Isolators do have drawbacks, though. Complex machines and processes are difficult to manipulate and maintain inside an enclosure through glove ports. "No doubt isolator systems can slow you down, or make difficult processes more so," notes Agalloco. For example getting a tool into an isolator in mid-process takes time. Isolator systems demand foresight, planning and consideration of potential failures to make them work. "If a vial falls inside a cleanroom you kick it into a corner and pick it up at the end of your shift," says Agalloco. "If enough vials get misplaced inside an isolator they can get in the way of normal operation."
The consensus among manufacturers is that isolators cost about as much as a cleanroom. And while operating costs are lower for the smaller chambers, isolator validation is more complex, and takes much longer than for a cleanroom.

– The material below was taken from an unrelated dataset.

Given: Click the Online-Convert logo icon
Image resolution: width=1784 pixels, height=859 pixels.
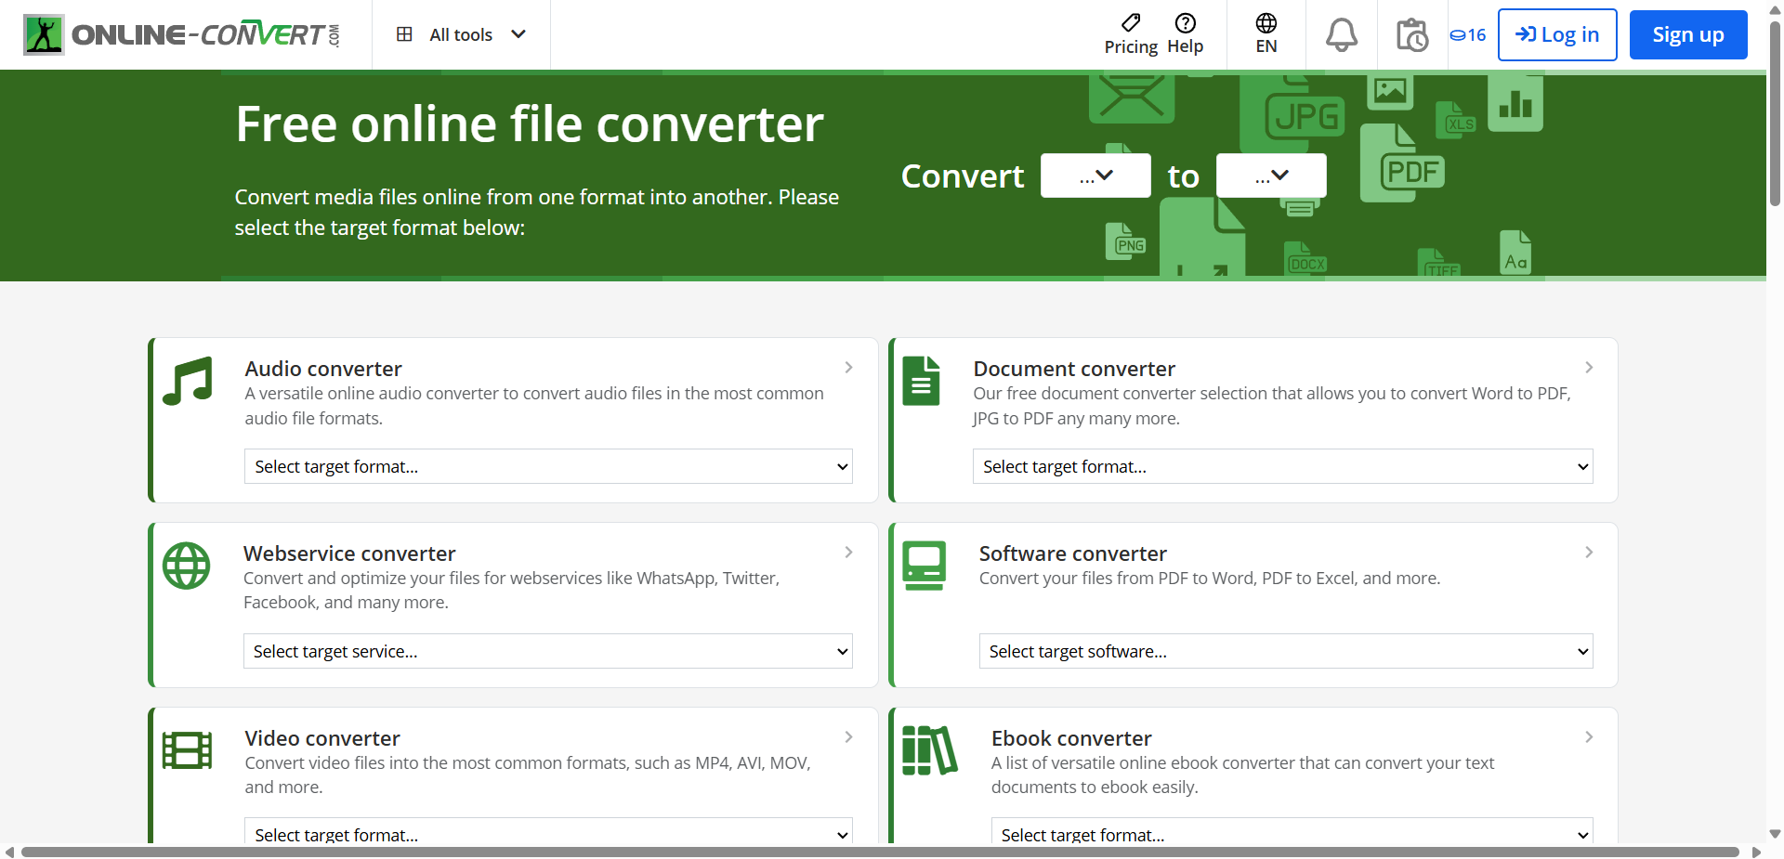Looking at the screenshot, I should [44, 35].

According to Ed Trappler of Lyophilization Technology, isolators also are gaining traction in lyophilization facilities, especially as retrofits to lines formerly housed in a cleanroom. "But my personal opinion is the verdict is still out on isolators in freeze-drying because the lead times are so long for installation." Fitting cumbersome lyophilization equipment with an isolator system can easily add half a year to the eighteen months it takes to install such a system in a classified space.
According to John Erdner, president, of IMA North America, Bristol, Pa., competing in the filling machinery marketplace is difficult without constantly innovating. While relatively few customers use IMA's machines with isolators, end-users are increasingly demanding that capability despite the added set-up and validation costs compared with cleanroom installations. And although not exactly endorsing it, the FDA appears intrigued by the idea and has provided a gentle nudge in favor of this trend.